If there is no process listed in your server's task list with that number, double-check with the user that you're looking for the right one. Once you are sure that it isn't there, you have a situation in which the client process exists and the server process doesn't. Instruct the user to "End Task" on his APPX Client session via the Windows Task Manager. It may pop another box up, saying that the process is not responding. Instruct them user to click "End Task" on that box as well.

If the server-side process does appear in your server's task list, then you have more sleuthing to do.

Find out what the user was doing. Do they see any error messages on their screen? What process are they in? How long have they been waiting for a response from the system? Try to find out if they are doing anything that requires locking a record (they probably are). (The user himself may not know the answer to this. Refer to your application for the final word.) If so, try to find out if that record is likely to be held by another interactive user, or perhaps a JOB that is batch updating a series of records. In many instances, even if the user does not receive a message to the screen, the culprit of these hangs is that their process is trying to access a record held by someone else. (If, for example, the INPUT calls an UPDATE as an automatic process, and that UPDATE runs into a locked record, it will silently wait for that record to become available, without advising the user.)

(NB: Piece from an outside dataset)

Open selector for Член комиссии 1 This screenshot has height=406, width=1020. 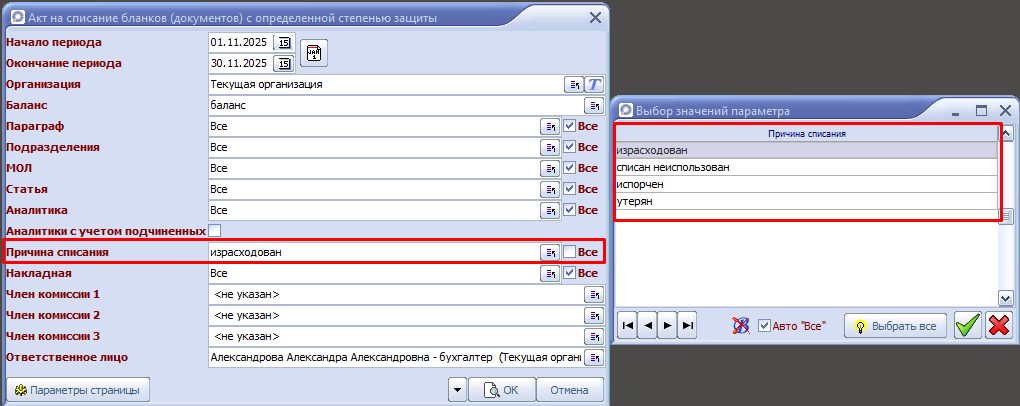pos(593,295)
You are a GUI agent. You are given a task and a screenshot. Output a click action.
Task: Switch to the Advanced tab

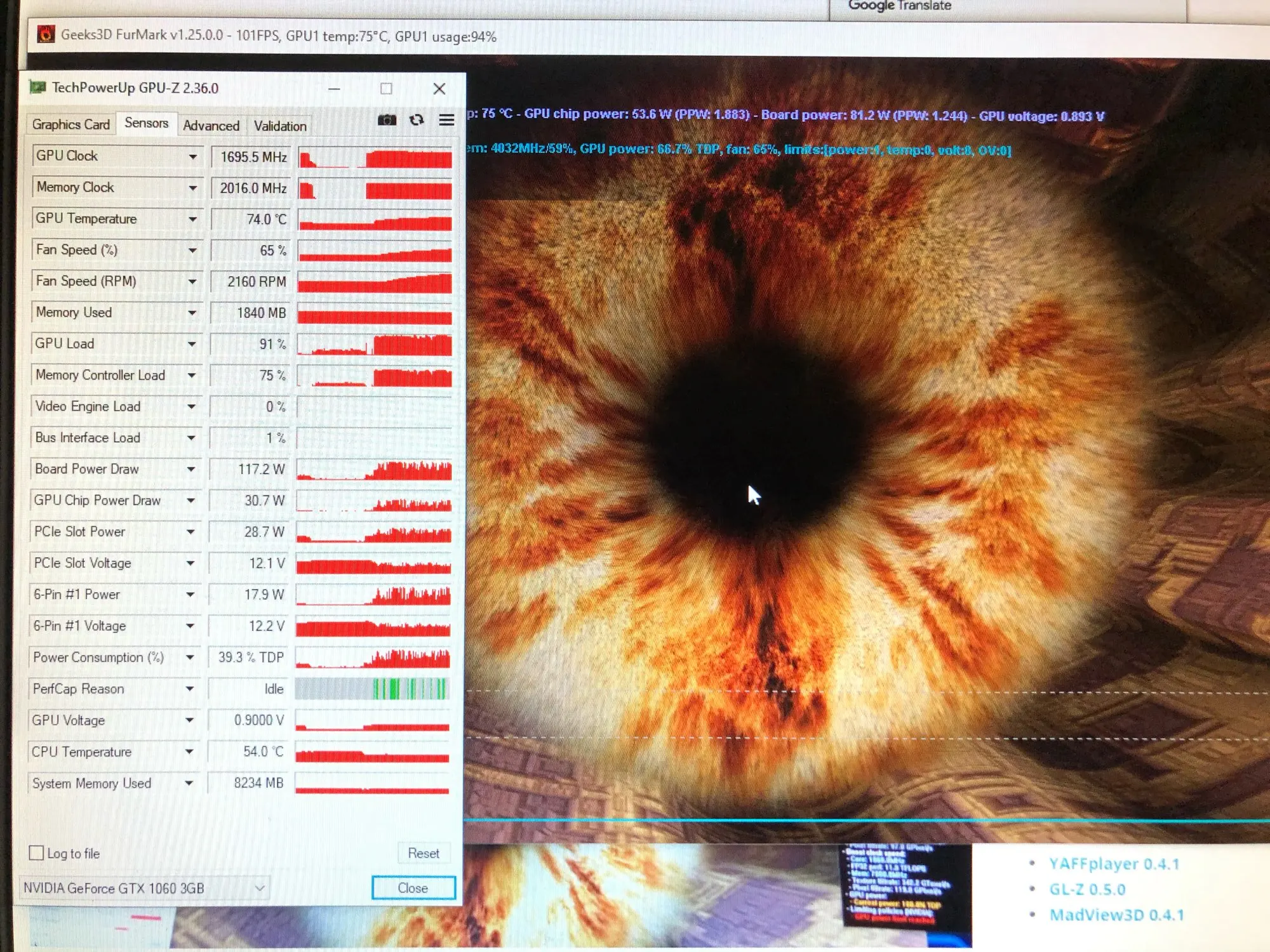pos(211,126)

If it is possible that they are waiting for a lock, check with other uses and see if you can discover (and then eliminate) the source of the lock conflict.

APPX user, Bruce Johnston, has put together a suite of utility processes he uses in the day-to-day administration of his APPX server. There are a couple of methods for determining who has which files open. While it cannot tell you who has which records locked in which files due to NT O/S design limitations, it can point you in the right direction. Remember also that the system might just be slow. Check to see what system performance is like, before assuming that their process is actually paused, as opposed to just running slowly.

ASI has not tested and in no way warrants the utility software from Bruce Johnston, it has been available for some time now, and we have heard no negative feedback regarding it. You might want to check it out at www.cansyswest.com/nt_utilities.htm and see if serves your needs.

If you were unable to narrow the situation down to lock contention, and solve it, and are also certain that the process is not just running slowly, it is time to look at killing the process.